Porém, houve críticas na China apontando que as condições de trabalho na fábrica da BYD no Brasil são semelhantes às dos trabalhadores da construção civil no país asiático. Isso gerou discussões online sobre quantos trabalhadores na China podem estar vivendo em condições análogas à escravidão pelos padrões internacionais.

Trabalhador de boné e camiseta vermelhos, luvas brancas e calça cinza verifica qualidade de modelo New Energy Vehicle (NEV) na fábrica da BYD em Zhengzhou, na província chinesa de Henan.
Resgate de trabalhadores chineses em situação análoga à escravidão em obras de fábrica da BYD no Brasil gerou discussões online sobre eventuais condições de trabalho degradantes na China.Foto: Li Jianan/XinHua/dpa/picture alliance

O mercado de trabalho chinês é conhecido pela chamada cultura de trabalho 996, que envolve trabalhar das 9h às 21h, seis dias por semana, apesar de violar as leis trabalhistas. O fenômeno predomina especialmente no setor de tecnologia.

“Eu estou do lado do Brasil”, comentou um usuário em uma postagem do Weibo. “Trabalhadores chineses estão sendo explorados implacavelmente”.

Atuação da Justiça no Brasil

Apesar da repercussão internacional do caso, a atuação das autoridades brasileiras no caso BYD não deve interferir nos investimentos chineses no país, avalia o economista Paulo Feldmann.

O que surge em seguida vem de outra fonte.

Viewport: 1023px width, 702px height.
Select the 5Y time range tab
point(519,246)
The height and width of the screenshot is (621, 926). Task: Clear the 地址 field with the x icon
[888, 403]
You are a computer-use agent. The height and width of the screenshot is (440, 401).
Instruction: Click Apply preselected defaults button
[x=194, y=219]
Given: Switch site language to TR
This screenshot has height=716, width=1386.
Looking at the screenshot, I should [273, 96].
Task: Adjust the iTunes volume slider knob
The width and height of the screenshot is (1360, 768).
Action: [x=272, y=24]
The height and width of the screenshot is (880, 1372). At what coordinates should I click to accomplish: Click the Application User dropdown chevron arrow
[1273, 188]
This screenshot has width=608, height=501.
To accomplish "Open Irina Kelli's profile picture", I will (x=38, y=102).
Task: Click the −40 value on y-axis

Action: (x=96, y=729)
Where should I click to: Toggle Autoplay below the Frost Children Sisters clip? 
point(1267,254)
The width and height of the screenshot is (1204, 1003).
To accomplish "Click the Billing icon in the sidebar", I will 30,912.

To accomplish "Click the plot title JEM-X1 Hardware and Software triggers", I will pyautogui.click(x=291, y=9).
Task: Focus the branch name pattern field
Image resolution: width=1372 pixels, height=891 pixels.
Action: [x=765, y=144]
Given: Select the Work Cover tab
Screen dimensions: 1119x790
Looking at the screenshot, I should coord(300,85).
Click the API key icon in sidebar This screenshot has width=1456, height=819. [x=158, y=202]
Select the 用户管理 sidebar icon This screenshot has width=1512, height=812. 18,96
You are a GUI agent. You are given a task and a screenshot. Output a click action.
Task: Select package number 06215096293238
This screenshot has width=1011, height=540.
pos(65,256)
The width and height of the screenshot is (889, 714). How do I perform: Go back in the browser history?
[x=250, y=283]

“O mercado brasileiro é hiper atraente para as empresas chinesas. Então elas vêm para o Brasil principalmente por conta desse mercado. Não acho que a relação entre Brasil e China corra algum risco por causa desse episódio”, afirma.

Para ele, o investimento bilionário na Bahia mostra que o país também se tornou importante para a BYD após as restrições comerciais impostas pelos Estados Unidos, Canadá e União Europeia dificultarem a expansão da montadora.

O cientista político Maurício Santoro avalia que a calorosa recepção das autoridades brasileiras pode ter passado um sinal de complacência e influenciado a decisão da BYD de terceirizar a obra e não fiscalizar as condições de trabalho.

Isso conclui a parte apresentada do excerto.